• [文書の抜粋]
::::
同図の黒塗り矢印は積算光量の大きさを示していて、その長さが長いほど積算光量は大きいことを意味している。また、説明の便宜上、同図の二点鎖線は、セラミックグリーンシート10を示している。
【0070】
前述のとおり、端部領域20bの濡れ性が良好な場合、接触角が小さくなるため、端部領域20bにおいてスラリーSLの厚み、すなわち、セラミックグリーンシート10の厚みが薄くなる。ここで、端部領域20bの積算光量が中央領域20cの積算光量よりも小さい場合、端部領域20bの接触角は、中央領域20cの接触角よりも大きくなる。すなわち、端部領域20bの濡れ性は、中央領域20cの濡れ性よりも悪くなる。この構成では、前述した端部領域20bにおける接触角の減少によるセラミックグリーンシート10の厚みの減少が抑制される。また、端部領域20bにおける表面粗さは、中央領域20cにおける表面粗さよりも荒くなり易い。したがって、故意に端部領域20bの表面粗さを中央領域20cの表面粗さよりも大きくすることにより、端部領域20bにおいて、セラミックグリーンシート10の剥離の起点が形成し易くなる。すなわち、例えば、中央領域20cの積算光量は第3積算光量「L3」よりも大きくなるように設定されて、端部領域20bの積算光量は第1積算光量「L1」よりも大きく、かつ、第3積算光量「L3」よりも小さい範囲に設定されることにより、端部領域20bにおいて、セラミックグリーンシート10の剥離の起点が形成し易くなる。起点の形成の詳細は、後述される。
::::
• [課題] 文書の抜粋に出てくる語のうち、英数字の符号が添えられているものをすべて、符号と合わせて挙げてください。

• [提供資料]
::::
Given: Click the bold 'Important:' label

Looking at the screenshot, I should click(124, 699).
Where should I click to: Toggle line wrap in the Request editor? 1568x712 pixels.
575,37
::::
• [解答例]
- セラミックグリーンシート10
- 端部領域20b
- 中央領域20c
- スラリーSL
- 第1積算光量「L1」
- 第3積算光量「L3」